- Your assignment: What you return must match the records exactly, line for line.

Stored records:
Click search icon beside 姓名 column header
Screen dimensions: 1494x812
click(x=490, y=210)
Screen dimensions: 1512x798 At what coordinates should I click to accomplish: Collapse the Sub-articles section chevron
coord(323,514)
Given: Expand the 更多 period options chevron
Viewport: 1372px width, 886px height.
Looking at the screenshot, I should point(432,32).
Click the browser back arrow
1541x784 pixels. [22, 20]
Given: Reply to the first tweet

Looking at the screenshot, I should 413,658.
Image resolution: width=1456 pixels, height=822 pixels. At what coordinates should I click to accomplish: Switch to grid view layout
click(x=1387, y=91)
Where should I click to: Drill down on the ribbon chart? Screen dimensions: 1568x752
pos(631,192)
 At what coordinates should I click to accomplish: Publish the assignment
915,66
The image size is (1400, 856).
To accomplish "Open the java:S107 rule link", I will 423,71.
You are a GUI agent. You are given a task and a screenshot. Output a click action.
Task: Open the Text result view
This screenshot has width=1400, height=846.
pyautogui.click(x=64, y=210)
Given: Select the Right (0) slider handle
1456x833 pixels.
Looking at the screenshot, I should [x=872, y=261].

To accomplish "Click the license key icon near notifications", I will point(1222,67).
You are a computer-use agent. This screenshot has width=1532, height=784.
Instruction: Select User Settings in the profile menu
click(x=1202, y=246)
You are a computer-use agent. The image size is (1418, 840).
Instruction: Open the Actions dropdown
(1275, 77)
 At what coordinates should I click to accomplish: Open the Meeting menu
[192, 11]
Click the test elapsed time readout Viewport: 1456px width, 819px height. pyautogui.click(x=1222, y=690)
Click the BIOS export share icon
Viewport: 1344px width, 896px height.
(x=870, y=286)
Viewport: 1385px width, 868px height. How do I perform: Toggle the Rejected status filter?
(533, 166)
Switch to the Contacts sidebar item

- Problem solution:
Click search icon beside 姓名 column header
Screen dimensions: 1494x812
click(x=490, y=210)
Screen dimensions: 1512x798 At what coordinates should I click to accomplish: Collapse the Sub-articles section chevron
coord(323,514)
Given: Expand the 更多 period options chevron
Viewport: 1372px width, 886px height.
Looking at the screenshot, I should point(432,32).
Click the browser back arrow
1541x784 pixels. [22, 20]
Given: Reply to the first tweet

Looking at the screenshot, I should 413,658.
Image resolution: width=1456 pixels, height=822 pixels. At what coordinates should I click to accomplish: Switch to grid view layout
click(x=1387, y=91)
Where should I click to: Drill down on the ribbon chart? Screen dimensions: 1568x752
pos(631,192)
 At what coordinates should I click to accomplish: Publish the assignment
915,66
The image size is (1400, 856).
To accomplish "Open the java:S107 rule link", I will 423,71.
You are a GUI agent. You are given a task and a screenshot. Output a click action.
Task: Open the Text result view
This screenshot has width=1400, height=846.
pyautogui.click(x=64, y=210)
Given: Select the Right (0) slider handle
1456x833 pixels.
Looking at the screenshot, I should [x=872, y=261].

To accomplish "Click the license key icon near notifications", I will point(1222,67).
You are a computer-use agent. This screenshot has width=1532, height=784.
Instruction: Select User Settings in the profile menu
click(x=1202, y=246)
You are a computer-use agent. The image size is (1418, 840).
Instruction: Open the Actions dropdown
(1275, 77)
 At what coordinates should I click to accomplish: Open the Meeting menu
[192, 11]
Click the test elapsed time readout Viewport: 1456px width, 819px height. pyautogui.click(x=1222, y=690)
Click the BIOS export share icon
Viewport: 1344px width, 896px height.
(x=870, y=286)
Viewport: 1385px width, 868px height. How do I perform: Toggle the Rejected status filter?
(533, 166)
Switch to the Contacts sidebar item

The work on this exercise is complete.